E. E. Cummings, who was born in 1894 and died in 1962, wrote many
poems with unconventional punctuation and capitalization, and unusual
line, word, and even letter placements - namely, ideograms. Cummings'
most difficult form of prose is probably the ideogram; it is extremely
terse and it combines both visual and auditory elements. There may be
sounds or characters on the page that cannot be verbalized or cannot
convey the same message if pronounced and not read. Four of Cummings'
poems - l(a, mortals), !blac, and swi( - illustrate the ideogram form
quite well. Cummings utilizes unique syntax in these poems in order to
convey messages visually as well as verbally.
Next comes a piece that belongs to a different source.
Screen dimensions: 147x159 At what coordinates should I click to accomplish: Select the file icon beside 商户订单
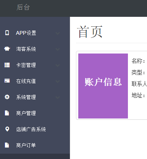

Although one may think of l(a as a poem of sadness and
loneliness, Cummings probably did not intend that. This poem is about
individuality - oneness (Kid 200-1). The theme of oneness can be
derived from the numerous instances and forms of the number '1'
throughout the poem.
First, 'l(a' contains both the number 1 and the
singular indefinite article, 'a'; the second line contains the French
singular definite article, 'le'; 'll' on the fifth line represents two
ones; 'one' on the 7th line spells the number out; the 8th line, 'l',
isolates the number; and 'iness', the last line, can mean "the state
of being I" - that is, individuality - or "oneness", deriving the
"one" from the lowercase roman numeral 'i' (200). Cummings could have
simplified this poem drastically ("a leaf falls:/loneliness"), and
still conveyed the same verbal message, but he has altered the normal
syntax in order that each line should show a 'one' and highlight the
theme of oneness. In fact, the whole poem is shaped like a '1' (200).
The shape of the poem can also be seen as the path...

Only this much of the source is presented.